• **WORK TASK**
Wherever a line below holds the word "sielas", copy that line.

• **MATERIAL TO PROCESS**

═══

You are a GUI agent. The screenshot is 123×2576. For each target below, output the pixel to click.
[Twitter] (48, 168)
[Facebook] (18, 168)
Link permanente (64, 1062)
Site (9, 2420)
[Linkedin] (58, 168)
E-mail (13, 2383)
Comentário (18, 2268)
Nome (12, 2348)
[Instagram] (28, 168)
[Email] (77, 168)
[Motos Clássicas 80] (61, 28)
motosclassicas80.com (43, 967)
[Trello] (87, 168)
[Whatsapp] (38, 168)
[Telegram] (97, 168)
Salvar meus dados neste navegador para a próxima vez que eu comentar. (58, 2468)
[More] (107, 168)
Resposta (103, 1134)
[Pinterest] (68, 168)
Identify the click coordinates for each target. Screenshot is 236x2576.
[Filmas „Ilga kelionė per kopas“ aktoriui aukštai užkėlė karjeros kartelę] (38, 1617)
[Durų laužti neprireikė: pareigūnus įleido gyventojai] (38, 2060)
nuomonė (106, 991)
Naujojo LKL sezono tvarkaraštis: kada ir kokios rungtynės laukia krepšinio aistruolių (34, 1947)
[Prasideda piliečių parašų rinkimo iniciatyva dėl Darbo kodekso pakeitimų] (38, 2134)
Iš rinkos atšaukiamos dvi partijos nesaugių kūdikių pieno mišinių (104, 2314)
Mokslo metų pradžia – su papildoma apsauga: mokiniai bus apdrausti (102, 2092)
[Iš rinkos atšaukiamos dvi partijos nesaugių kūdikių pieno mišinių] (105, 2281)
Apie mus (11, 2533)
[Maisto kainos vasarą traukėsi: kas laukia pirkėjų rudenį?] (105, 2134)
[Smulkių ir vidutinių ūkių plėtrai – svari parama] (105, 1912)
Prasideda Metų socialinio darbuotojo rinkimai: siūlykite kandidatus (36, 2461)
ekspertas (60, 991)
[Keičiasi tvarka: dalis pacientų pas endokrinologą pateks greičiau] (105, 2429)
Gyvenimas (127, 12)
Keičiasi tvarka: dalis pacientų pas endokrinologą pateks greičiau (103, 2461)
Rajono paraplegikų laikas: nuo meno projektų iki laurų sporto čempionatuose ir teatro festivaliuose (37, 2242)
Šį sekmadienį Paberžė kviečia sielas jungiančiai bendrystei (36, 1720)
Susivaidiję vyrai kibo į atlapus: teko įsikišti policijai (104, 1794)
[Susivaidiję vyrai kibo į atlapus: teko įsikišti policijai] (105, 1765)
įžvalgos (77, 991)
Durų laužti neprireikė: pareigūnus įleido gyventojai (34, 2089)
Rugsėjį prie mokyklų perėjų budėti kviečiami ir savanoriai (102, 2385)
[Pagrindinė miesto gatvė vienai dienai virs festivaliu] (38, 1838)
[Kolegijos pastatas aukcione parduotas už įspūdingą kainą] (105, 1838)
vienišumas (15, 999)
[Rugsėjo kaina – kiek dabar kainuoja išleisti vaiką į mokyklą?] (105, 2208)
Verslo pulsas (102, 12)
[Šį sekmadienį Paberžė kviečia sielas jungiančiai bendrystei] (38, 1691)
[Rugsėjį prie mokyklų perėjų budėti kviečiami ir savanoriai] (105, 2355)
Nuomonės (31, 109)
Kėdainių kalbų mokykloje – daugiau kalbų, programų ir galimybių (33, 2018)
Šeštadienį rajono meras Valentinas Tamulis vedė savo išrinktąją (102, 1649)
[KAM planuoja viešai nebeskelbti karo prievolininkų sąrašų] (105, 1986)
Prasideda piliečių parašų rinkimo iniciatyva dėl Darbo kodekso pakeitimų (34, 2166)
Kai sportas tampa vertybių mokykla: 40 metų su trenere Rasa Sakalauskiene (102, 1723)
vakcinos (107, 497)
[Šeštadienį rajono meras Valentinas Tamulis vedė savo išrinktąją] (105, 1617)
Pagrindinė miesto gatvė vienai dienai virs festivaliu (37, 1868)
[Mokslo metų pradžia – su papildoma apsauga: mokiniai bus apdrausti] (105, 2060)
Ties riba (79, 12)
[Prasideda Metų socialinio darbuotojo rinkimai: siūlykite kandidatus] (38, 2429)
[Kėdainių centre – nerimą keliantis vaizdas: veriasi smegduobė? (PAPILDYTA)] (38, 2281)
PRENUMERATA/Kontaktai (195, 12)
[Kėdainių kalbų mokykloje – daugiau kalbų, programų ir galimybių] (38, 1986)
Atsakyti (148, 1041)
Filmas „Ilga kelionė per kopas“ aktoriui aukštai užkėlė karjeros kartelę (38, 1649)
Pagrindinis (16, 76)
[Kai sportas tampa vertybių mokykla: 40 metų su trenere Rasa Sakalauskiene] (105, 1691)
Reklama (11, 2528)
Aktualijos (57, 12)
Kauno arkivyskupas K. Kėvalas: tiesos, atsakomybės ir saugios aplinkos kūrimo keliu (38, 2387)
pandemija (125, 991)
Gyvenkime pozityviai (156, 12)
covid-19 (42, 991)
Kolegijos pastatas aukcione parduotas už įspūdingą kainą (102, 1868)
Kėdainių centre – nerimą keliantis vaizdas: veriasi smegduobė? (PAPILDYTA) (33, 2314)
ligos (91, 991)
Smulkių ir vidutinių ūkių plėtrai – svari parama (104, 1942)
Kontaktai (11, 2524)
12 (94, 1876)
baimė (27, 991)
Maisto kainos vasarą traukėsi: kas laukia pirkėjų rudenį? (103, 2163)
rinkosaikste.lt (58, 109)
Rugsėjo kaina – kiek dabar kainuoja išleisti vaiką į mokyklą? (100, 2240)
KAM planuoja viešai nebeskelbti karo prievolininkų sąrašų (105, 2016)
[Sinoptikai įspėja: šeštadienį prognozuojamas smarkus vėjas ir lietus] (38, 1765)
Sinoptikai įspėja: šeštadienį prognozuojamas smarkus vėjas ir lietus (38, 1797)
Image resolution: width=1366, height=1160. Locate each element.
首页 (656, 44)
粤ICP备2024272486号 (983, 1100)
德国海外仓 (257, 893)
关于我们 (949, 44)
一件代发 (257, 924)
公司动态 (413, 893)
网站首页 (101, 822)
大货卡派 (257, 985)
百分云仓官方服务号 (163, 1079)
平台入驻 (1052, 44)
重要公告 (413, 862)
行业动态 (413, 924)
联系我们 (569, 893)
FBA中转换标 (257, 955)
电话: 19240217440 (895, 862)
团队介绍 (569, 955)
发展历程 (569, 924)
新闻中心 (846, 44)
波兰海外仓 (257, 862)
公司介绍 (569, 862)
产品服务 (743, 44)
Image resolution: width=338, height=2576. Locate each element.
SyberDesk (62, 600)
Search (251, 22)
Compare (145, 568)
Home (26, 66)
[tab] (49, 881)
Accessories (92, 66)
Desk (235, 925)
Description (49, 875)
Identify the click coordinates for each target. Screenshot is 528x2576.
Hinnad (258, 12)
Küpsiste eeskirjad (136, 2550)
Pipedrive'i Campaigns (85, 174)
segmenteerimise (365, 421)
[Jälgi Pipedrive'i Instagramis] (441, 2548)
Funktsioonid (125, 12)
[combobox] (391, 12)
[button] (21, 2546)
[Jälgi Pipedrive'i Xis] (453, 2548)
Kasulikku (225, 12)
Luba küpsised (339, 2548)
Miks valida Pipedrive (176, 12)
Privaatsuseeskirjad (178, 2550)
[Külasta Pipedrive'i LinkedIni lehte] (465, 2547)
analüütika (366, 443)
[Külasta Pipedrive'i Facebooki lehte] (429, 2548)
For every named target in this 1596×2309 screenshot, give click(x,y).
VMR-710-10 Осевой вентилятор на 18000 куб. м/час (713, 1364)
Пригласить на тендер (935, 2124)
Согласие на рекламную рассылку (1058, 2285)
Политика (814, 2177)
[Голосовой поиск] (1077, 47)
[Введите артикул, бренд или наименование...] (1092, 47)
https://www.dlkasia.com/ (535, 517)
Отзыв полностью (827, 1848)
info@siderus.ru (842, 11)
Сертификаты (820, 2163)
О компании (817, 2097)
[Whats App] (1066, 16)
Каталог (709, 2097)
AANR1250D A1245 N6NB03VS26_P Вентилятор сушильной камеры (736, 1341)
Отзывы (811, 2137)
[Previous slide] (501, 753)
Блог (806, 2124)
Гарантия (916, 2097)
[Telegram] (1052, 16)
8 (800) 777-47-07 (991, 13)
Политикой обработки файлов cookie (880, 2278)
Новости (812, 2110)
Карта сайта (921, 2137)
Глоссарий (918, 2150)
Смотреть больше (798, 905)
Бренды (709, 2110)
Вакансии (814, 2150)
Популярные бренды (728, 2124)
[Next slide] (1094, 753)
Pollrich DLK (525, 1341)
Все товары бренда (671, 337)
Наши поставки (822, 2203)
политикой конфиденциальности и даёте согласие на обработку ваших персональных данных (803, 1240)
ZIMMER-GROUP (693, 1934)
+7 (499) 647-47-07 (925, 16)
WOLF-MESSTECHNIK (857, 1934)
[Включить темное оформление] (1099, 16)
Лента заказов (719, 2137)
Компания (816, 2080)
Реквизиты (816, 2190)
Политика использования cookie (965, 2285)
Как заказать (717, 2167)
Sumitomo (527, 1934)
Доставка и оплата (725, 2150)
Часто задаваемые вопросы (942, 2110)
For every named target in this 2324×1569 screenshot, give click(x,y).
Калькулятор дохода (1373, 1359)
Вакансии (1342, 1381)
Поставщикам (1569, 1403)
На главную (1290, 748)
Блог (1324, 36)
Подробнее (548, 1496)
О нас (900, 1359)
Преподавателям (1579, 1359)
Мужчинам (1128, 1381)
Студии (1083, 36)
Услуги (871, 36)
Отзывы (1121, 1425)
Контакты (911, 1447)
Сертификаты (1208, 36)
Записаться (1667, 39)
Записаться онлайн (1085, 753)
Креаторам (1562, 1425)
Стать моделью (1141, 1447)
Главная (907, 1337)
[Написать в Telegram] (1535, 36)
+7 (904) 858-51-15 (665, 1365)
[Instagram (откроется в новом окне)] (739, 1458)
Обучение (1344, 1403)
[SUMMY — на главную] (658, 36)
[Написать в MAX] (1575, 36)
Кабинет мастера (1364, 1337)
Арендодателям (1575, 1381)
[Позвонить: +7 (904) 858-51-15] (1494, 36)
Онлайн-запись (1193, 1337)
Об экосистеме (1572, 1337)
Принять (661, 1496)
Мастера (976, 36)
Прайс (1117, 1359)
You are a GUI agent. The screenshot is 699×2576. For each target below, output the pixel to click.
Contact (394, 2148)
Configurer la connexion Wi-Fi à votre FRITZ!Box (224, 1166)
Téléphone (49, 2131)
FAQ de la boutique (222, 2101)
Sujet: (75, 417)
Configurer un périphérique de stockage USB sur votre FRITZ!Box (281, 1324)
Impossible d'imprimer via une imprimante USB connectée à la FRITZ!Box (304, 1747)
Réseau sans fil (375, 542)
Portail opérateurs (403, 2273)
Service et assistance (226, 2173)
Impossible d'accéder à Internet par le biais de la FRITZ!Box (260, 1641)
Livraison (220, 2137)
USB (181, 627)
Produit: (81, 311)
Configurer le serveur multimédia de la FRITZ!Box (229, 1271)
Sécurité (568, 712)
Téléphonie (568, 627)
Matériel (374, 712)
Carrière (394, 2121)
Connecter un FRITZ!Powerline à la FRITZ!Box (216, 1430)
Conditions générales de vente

═══

• **EXERCISE RESPONSE**
Šį sekmadienį Paberžė kviečia sielas jungiančiai bendrystei (36, 1720)
[Šį sekmadienį Paberžė kviečia sielas jungiančiai bendrystei] (38, 1691)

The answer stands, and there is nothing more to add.